__Task goal__. Find the line with "Task: Enable the" in the entries below. Repeat it, every following line, and the line with "Task: Click the Project Template save icon", exactly and with nothing added.

__Given data__.
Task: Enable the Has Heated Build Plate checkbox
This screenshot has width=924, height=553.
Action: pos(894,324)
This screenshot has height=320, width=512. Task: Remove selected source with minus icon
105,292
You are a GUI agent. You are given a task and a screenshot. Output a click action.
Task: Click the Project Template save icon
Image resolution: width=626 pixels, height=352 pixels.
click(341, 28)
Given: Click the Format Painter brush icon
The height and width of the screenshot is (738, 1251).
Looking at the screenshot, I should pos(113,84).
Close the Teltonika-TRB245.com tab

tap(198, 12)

---

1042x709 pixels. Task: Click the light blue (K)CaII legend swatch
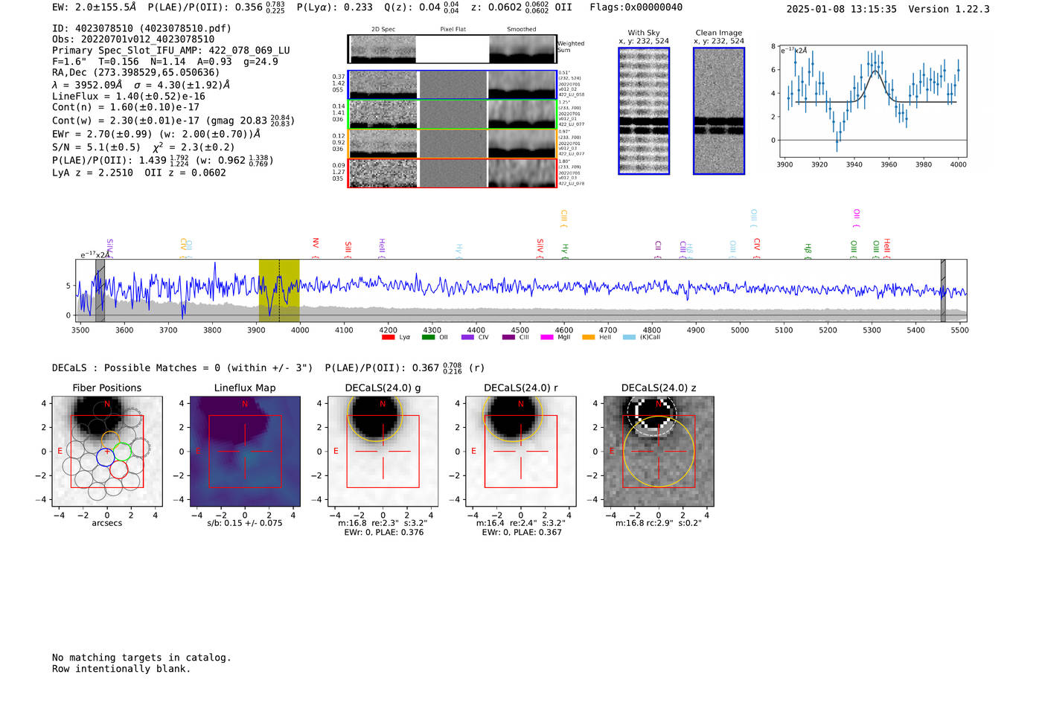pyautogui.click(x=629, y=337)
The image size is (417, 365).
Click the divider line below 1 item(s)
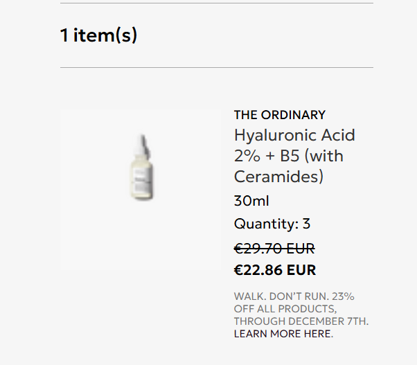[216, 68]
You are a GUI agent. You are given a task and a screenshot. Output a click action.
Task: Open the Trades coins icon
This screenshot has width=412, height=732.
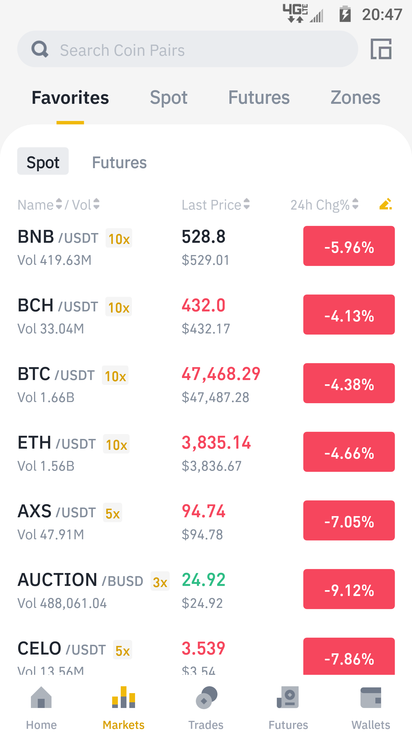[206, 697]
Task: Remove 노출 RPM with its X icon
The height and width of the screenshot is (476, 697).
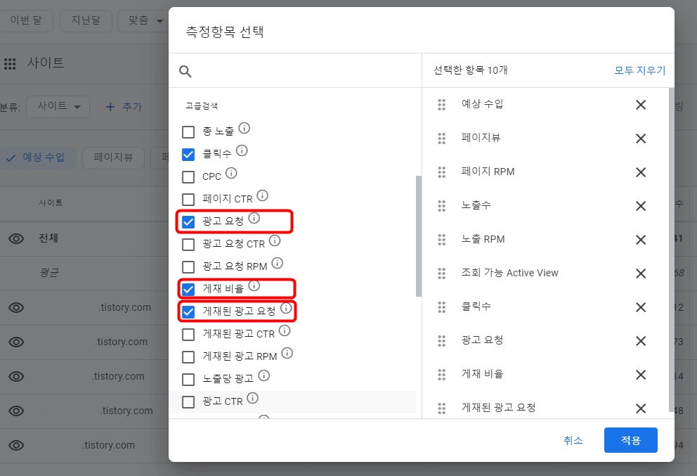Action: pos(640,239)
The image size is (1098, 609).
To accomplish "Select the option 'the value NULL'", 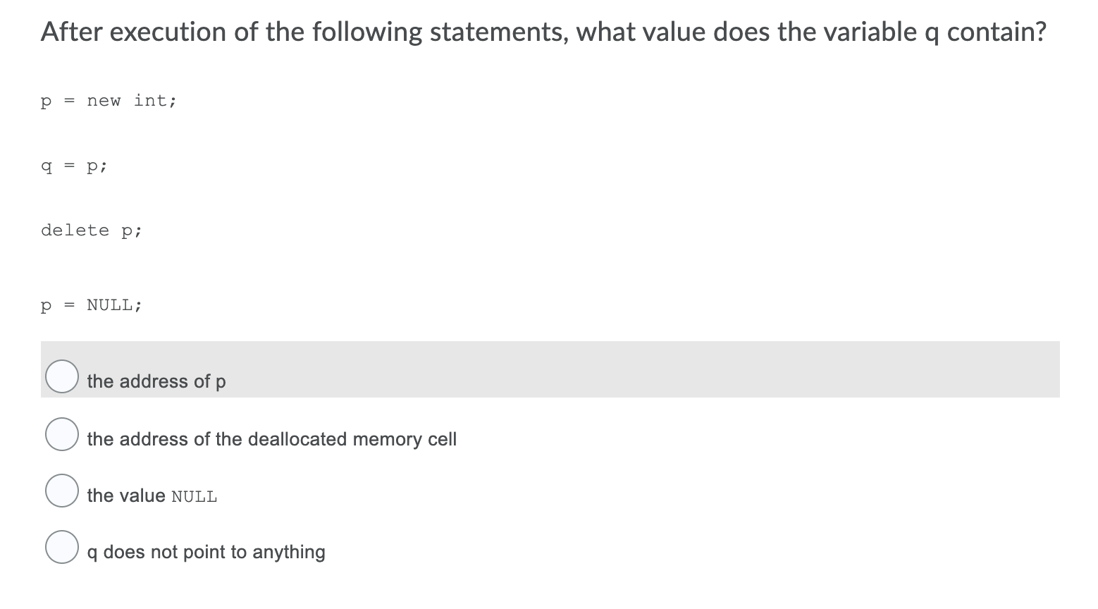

__Response__.
Task: Enable the Has Heated Build Plate checkbox
This screenshot has width=924, height=553.
Action: pos(894,324)
This screenshot has height=320, width=512. Task: Remove selected source with minus icon
105,292
You are a GUI agent. You are given a task and a screenshot. Output a click action.
Task: Click the Project Template save icon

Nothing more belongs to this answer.